### PROBLEM REQUIREMENTS
Check each line of the records for "taskbar"; collect those that have it.

### PROVIDED DATA

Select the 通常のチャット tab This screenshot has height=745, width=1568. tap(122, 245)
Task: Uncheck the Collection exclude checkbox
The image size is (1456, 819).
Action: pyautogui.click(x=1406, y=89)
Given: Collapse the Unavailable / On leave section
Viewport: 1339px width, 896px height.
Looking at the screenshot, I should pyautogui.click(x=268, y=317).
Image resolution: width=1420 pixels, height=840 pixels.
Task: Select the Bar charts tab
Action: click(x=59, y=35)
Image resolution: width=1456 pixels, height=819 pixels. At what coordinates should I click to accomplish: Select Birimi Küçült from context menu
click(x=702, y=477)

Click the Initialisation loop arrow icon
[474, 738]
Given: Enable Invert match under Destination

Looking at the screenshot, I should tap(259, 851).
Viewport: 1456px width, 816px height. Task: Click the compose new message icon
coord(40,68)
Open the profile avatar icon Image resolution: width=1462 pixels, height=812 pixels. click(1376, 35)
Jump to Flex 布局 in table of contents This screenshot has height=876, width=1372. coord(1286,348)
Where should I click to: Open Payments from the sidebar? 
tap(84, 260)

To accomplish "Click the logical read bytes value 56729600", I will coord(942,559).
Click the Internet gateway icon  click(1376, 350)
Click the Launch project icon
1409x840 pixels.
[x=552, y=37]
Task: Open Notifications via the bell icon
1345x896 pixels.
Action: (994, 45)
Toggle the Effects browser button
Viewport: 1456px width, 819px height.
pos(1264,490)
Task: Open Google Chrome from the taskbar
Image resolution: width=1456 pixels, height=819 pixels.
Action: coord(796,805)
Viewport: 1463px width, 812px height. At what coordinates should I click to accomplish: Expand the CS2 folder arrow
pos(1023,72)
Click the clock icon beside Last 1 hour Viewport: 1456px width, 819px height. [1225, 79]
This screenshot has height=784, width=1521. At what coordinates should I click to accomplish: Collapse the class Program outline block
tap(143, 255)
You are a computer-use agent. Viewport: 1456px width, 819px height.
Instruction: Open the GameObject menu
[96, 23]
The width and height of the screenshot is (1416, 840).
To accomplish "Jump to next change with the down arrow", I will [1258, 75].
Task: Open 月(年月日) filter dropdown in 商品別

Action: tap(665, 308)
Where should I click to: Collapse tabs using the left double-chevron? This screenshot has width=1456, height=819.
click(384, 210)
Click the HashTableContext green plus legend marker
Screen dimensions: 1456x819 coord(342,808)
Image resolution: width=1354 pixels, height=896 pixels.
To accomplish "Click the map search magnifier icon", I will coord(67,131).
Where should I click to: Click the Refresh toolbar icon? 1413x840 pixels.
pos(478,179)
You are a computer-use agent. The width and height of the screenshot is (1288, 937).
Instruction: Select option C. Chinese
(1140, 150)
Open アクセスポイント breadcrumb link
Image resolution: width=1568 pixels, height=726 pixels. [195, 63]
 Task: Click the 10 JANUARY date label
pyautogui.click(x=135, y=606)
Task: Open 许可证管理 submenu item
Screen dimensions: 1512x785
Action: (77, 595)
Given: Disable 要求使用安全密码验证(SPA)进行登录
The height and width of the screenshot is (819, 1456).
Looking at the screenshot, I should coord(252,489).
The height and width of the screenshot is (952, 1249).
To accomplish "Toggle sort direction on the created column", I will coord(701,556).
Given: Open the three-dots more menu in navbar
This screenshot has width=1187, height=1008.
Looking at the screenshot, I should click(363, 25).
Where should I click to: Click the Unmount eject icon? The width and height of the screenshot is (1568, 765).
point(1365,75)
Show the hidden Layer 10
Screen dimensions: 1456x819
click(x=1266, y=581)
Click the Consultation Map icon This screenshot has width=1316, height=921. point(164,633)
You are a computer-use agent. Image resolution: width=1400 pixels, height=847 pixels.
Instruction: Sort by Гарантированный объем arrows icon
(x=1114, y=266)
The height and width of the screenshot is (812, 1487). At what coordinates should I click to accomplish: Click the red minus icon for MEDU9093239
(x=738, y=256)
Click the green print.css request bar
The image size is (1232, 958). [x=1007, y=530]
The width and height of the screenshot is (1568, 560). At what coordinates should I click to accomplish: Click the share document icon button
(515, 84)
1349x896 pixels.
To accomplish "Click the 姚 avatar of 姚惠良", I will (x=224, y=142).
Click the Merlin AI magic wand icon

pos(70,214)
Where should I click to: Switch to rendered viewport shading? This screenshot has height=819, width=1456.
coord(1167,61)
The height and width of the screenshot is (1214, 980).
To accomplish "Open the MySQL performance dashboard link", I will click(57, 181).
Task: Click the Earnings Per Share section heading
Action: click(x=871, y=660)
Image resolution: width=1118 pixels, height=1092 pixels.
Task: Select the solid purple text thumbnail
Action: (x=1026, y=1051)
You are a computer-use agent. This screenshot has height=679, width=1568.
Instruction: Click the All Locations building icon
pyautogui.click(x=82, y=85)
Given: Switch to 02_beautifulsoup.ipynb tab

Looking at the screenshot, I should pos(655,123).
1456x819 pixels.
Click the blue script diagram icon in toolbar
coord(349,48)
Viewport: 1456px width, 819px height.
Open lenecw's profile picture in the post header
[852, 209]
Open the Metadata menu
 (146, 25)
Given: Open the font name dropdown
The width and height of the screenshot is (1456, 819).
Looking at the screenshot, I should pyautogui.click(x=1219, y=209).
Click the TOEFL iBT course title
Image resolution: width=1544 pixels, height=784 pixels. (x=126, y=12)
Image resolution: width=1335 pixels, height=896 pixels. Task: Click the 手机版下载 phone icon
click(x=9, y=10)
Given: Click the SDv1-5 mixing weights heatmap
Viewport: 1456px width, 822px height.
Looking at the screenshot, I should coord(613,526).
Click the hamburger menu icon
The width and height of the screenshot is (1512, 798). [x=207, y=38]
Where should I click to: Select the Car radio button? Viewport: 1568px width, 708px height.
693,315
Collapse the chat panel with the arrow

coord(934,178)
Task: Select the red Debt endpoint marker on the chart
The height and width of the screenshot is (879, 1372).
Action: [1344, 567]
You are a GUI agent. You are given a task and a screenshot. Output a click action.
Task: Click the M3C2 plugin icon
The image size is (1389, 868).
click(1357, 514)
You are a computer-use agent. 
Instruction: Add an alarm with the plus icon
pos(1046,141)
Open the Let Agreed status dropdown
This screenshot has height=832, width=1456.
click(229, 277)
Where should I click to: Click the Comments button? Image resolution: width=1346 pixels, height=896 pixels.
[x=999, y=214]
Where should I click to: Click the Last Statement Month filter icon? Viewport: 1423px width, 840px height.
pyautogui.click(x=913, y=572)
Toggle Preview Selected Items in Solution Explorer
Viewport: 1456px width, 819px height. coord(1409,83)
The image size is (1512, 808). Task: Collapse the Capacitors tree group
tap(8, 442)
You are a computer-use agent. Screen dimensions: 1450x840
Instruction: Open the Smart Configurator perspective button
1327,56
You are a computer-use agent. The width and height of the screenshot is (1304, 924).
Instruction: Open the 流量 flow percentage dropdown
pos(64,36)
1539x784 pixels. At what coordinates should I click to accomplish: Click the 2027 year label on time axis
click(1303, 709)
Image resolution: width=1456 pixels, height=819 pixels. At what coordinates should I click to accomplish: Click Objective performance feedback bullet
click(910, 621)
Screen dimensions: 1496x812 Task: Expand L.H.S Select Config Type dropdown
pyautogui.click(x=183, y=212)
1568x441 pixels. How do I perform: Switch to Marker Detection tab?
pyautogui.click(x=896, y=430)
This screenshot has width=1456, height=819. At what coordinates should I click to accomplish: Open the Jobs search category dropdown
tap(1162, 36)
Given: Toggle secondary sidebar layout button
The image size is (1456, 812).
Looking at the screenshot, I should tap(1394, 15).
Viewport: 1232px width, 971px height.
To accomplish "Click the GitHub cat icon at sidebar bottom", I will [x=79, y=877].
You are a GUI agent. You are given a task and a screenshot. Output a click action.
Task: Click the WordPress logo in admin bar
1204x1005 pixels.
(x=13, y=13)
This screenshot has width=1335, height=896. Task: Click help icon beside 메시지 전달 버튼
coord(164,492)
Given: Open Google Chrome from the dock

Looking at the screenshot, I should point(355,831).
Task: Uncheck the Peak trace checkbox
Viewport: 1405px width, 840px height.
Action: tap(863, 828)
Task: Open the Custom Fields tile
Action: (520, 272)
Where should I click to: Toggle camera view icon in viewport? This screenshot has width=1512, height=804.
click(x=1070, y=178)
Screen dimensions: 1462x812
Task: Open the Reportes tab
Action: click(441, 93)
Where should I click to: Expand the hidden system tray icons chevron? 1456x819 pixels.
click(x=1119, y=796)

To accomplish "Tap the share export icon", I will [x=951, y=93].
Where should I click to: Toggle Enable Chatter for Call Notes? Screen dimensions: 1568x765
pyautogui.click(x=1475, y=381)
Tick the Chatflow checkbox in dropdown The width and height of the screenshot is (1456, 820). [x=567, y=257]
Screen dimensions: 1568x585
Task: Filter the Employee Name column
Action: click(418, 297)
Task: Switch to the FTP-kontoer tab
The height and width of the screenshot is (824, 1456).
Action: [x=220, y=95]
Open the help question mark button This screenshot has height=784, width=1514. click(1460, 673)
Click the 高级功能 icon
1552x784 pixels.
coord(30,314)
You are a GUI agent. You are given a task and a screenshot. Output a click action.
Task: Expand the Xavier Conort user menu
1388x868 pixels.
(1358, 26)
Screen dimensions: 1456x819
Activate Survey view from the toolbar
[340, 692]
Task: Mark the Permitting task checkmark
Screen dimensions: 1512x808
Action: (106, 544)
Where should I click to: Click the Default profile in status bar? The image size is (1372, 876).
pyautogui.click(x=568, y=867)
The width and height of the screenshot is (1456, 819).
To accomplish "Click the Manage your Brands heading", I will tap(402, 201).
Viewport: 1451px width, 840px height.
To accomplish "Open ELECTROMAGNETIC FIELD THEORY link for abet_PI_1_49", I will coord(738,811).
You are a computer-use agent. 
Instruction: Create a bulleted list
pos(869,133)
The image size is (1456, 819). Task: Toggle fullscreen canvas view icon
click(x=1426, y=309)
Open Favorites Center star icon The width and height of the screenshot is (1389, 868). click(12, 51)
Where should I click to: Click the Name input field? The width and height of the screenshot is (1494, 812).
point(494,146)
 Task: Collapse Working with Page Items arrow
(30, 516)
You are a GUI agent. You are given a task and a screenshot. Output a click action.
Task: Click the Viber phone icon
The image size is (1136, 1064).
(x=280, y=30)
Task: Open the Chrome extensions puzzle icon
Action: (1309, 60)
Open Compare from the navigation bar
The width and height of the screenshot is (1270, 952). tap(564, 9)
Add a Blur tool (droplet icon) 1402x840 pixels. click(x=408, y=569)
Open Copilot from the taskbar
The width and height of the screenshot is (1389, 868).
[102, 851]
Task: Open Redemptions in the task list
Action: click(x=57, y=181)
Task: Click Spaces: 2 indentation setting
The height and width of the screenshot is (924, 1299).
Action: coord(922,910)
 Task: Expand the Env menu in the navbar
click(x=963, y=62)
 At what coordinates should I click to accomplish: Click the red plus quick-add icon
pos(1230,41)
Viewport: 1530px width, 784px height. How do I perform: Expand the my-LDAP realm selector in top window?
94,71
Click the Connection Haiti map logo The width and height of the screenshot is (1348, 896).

### SOLUTION BELOW
Task: Open Google Chrome from the taskbar
Open Copilot from the taskbar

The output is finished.